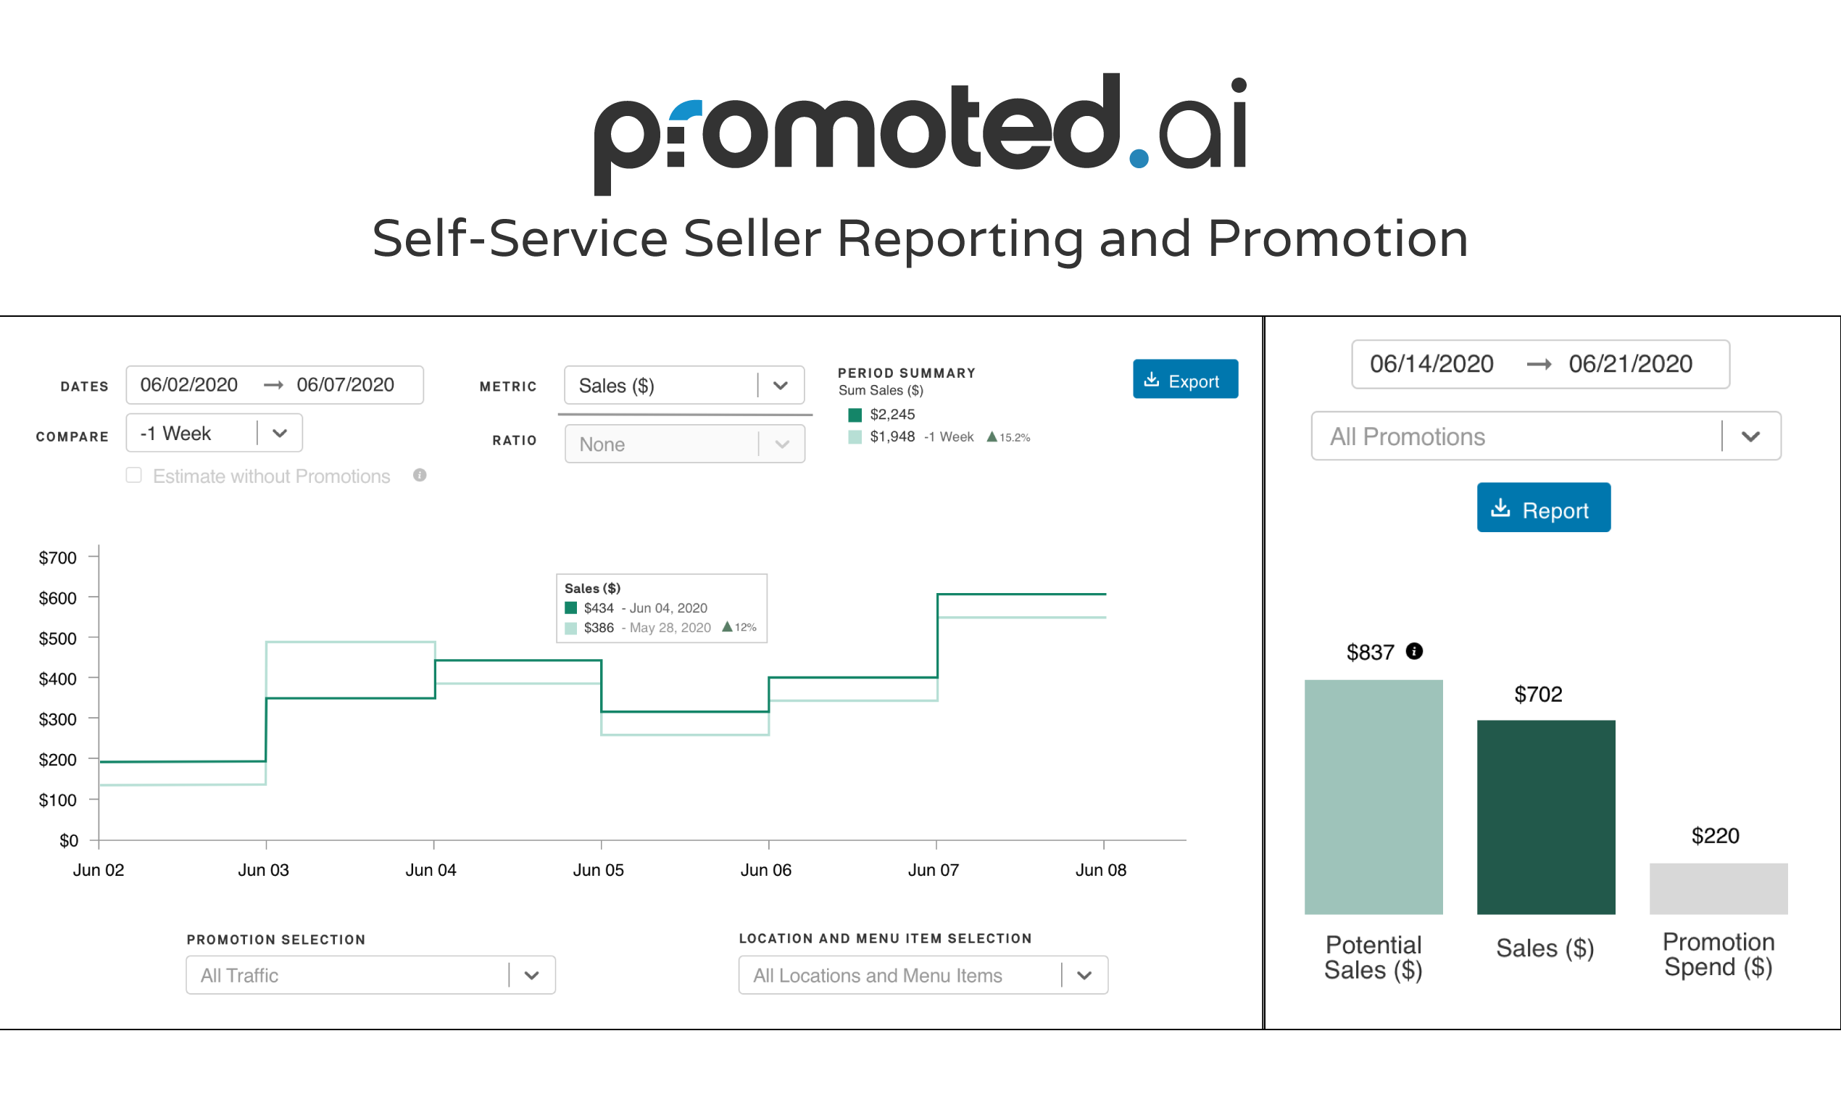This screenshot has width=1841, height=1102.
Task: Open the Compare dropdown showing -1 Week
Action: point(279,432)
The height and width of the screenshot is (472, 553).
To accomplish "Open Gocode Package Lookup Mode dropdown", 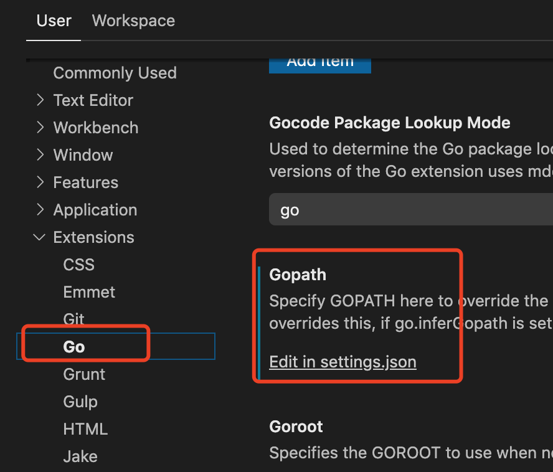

---

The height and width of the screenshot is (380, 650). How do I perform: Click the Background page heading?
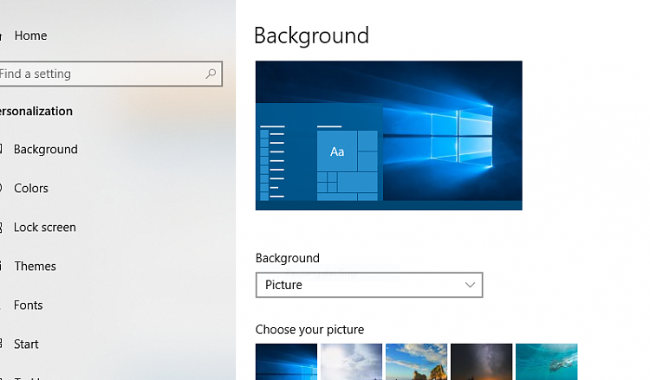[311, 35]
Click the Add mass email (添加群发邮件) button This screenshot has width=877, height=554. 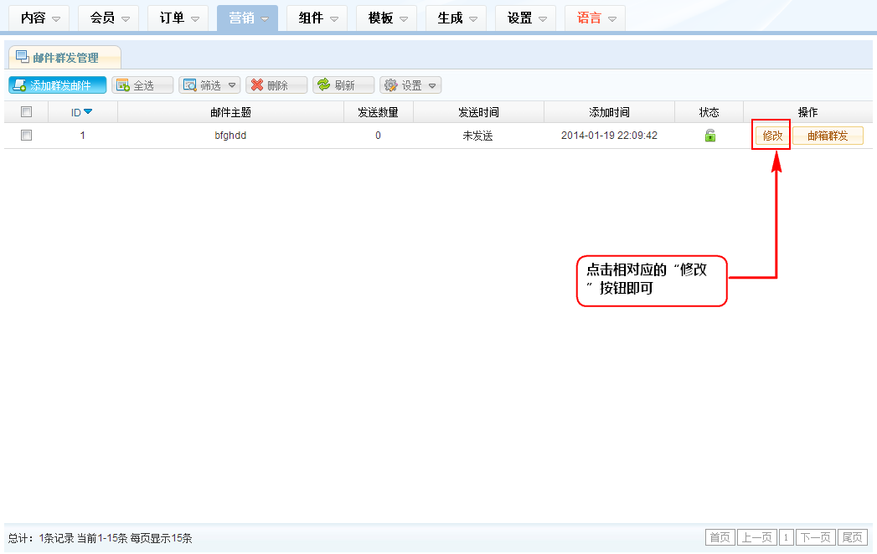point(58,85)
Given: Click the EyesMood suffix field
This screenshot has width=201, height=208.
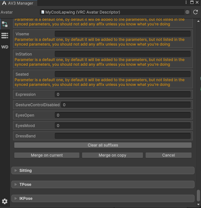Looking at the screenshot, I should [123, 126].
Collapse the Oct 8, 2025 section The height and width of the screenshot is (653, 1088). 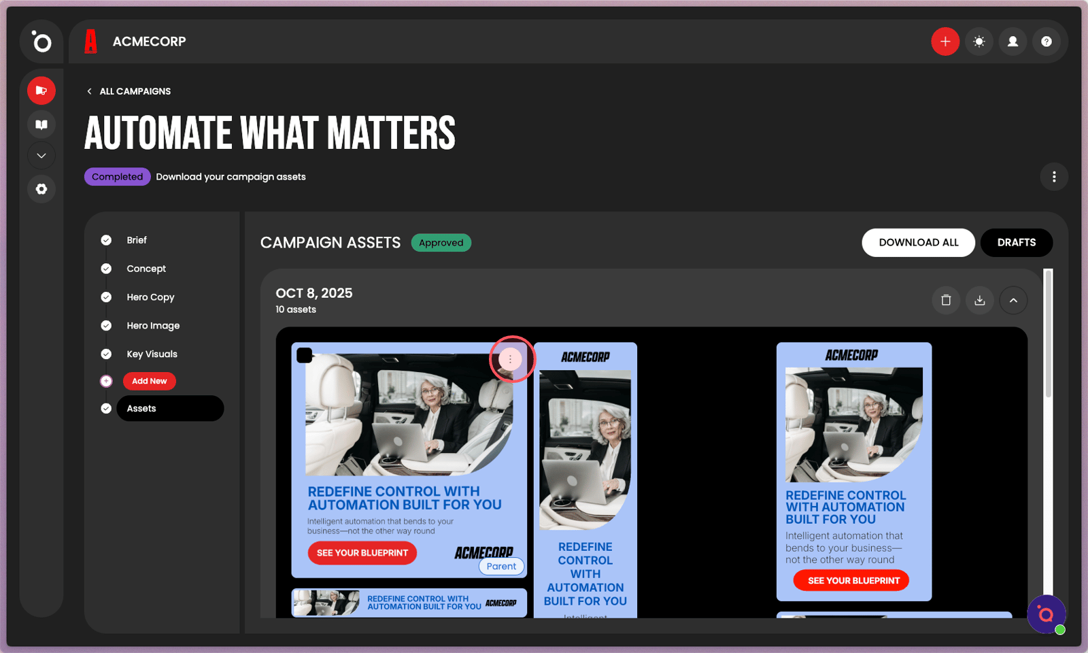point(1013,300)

...

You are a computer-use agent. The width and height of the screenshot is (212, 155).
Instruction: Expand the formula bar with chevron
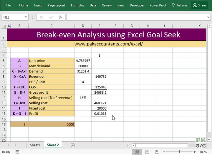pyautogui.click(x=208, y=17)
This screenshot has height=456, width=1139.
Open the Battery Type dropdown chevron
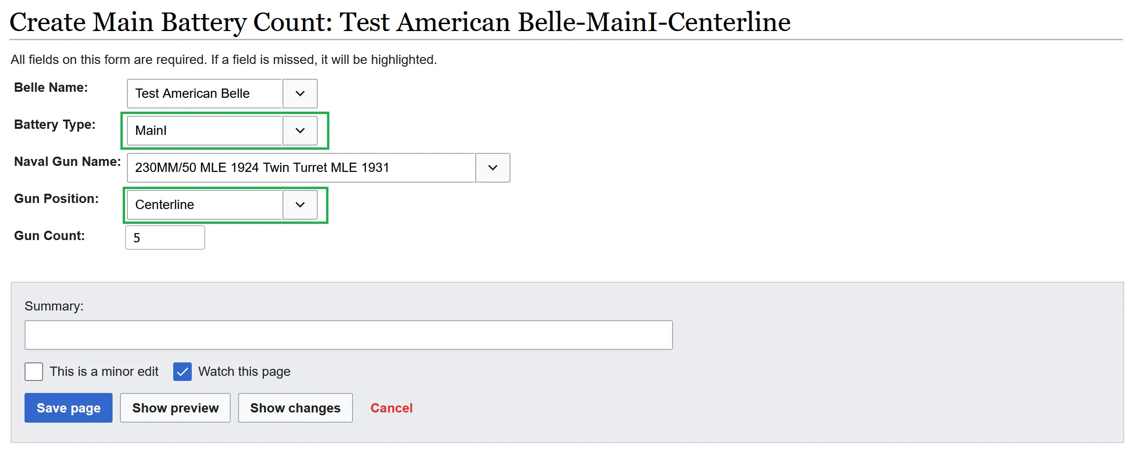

_How to complete this task_.
Would you give again, exactly, the lines in the data above that run from the line containing "Instruction: Expand the" to the line containing "Open the Battery Type dropdown chevron"? Include both ends and no pictures.

_Result_.
Instruction: Expand the formula bar with chevron
pyautogui.click(x=208, y=17)
This screenshot has height=456, width=1139.
Open the Battery Type dropdown chevron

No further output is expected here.